### Problem details
Retype, character for character, the line containing "The image size is (1292, 629)." along with each line after it through the end of the data, and only those.

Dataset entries
++++++
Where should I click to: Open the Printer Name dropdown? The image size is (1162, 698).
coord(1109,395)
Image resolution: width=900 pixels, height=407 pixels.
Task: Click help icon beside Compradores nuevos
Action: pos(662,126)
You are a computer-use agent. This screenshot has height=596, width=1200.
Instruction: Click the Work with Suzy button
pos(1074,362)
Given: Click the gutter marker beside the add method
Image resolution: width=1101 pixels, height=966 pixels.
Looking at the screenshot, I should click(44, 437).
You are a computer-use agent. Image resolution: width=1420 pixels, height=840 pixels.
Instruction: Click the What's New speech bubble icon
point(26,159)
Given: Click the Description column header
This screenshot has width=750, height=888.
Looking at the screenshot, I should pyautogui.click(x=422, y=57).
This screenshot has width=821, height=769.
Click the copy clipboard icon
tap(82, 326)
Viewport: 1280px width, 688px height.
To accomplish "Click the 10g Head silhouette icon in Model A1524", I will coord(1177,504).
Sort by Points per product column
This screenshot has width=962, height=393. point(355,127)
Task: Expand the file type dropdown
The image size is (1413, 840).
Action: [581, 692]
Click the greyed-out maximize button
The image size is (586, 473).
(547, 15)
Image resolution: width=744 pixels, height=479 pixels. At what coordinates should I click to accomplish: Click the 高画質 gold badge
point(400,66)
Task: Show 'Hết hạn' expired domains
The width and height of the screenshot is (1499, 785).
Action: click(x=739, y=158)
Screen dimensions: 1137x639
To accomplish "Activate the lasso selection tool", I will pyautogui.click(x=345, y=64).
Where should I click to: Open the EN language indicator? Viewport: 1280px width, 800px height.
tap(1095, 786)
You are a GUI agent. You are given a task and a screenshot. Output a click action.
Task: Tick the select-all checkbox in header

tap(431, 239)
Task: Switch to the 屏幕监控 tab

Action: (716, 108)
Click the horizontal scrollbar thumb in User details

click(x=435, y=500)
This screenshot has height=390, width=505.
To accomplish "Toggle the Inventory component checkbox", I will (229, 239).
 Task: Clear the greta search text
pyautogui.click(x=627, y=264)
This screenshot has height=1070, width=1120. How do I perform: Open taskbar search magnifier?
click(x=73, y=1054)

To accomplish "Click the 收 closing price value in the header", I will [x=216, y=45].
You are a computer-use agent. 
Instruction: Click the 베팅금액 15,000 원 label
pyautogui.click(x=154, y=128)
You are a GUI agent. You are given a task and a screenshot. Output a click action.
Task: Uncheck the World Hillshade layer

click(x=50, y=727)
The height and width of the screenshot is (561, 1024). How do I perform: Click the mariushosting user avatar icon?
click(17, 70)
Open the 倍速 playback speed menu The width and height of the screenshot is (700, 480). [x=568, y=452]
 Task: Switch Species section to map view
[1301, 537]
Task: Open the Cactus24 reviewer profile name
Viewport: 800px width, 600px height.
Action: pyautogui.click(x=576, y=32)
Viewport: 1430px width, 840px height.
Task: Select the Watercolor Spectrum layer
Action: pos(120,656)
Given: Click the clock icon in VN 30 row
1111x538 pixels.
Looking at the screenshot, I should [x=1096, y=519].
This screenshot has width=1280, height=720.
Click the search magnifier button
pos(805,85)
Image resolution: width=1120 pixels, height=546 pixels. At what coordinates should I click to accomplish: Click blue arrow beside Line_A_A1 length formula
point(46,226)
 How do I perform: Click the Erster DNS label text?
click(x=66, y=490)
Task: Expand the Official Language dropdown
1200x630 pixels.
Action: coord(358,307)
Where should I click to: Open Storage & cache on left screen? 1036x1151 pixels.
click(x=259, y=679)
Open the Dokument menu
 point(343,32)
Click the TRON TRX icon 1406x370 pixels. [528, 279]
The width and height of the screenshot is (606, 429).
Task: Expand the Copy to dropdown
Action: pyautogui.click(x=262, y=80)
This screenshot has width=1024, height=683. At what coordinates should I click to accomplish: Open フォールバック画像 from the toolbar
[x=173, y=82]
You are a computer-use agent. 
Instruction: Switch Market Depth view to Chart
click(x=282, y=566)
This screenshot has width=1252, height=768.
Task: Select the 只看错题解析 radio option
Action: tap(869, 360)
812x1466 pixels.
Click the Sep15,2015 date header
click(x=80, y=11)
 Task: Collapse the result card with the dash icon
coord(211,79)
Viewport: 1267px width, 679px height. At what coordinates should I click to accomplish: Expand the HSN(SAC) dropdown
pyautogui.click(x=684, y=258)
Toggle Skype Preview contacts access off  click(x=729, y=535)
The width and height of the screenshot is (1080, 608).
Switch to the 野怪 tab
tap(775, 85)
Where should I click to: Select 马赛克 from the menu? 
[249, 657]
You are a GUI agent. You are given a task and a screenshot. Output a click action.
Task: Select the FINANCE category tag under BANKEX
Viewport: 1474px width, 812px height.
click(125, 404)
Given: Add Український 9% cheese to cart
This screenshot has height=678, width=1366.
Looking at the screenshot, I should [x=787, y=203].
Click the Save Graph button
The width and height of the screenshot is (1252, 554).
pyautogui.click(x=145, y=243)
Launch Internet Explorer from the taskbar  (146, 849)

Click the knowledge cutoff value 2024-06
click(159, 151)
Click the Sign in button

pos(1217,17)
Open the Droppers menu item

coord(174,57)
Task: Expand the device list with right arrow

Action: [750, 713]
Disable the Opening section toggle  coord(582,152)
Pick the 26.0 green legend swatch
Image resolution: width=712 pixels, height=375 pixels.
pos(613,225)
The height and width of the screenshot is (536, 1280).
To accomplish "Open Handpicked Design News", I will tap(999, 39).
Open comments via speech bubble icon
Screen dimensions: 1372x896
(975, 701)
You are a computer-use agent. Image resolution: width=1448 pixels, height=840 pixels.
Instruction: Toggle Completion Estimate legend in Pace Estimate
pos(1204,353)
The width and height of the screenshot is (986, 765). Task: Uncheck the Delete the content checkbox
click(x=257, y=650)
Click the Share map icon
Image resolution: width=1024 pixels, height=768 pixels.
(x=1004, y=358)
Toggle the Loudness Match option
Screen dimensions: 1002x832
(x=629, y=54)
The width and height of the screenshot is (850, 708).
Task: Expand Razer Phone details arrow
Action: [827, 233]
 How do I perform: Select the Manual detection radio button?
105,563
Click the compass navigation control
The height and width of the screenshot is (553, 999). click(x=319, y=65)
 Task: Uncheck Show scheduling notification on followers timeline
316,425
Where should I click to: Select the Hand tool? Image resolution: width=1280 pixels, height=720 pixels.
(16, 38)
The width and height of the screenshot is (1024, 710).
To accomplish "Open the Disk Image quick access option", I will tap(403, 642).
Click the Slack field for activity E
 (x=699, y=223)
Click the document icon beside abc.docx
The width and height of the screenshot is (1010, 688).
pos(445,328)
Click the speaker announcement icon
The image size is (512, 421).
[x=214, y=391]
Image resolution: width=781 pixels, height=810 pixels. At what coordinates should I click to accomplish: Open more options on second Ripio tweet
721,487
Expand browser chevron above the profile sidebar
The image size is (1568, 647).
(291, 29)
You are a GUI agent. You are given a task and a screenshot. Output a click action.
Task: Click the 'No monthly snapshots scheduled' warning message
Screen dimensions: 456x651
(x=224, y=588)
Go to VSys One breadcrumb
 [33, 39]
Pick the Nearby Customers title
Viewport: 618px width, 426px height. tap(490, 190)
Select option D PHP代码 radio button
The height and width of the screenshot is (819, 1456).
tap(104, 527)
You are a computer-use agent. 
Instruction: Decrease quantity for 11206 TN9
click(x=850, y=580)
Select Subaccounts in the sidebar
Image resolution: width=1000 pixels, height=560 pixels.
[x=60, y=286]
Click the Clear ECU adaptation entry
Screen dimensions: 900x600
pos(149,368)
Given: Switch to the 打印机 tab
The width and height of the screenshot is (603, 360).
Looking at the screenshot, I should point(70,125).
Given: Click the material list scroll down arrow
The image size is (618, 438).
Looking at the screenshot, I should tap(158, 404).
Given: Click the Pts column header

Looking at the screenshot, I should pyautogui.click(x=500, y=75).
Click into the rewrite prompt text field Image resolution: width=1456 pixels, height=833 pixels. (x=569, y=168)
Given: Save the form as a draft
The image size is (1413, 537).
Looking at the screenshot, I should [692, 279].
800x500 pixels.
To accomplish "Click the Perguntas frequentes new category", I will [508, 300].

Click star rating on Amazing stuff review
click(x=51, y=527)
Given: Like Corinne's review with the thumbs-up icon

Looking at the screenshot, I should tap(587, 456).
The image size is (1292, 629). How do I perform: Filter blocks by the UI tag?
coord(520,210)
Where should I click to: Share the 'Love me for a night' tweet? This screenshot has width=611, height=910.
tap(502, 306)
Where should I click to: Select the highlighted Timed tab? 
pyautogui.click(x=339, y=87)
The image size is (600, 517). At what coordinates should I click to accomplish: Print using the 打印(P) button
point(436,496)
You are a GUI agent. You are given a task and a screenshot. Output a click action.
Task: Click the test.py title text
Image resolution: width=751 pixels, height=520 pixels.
++++++
### The completed task
The image size is (1292, 629). How do I perform: Filter blocks by the UI tag?
coord(520,210)
Where should I click to: Share the 'Love me for a night' tweet? This screenshot has width=611, height=910.
tap(502, 306)
Where should I click to: Select the highlighted Timed tab? 
pyautogui.click(x=339, y=87)
The image size is (600, 517). At what coordinates should I click to accomplish: Print using the 打印(P) button
point(436,496)
You are a GUI agent. You are given a task and a screenshot. Output a click action.
Task: Click the test.py title text
Image resolution: width=751 pixels, height=520 pixels.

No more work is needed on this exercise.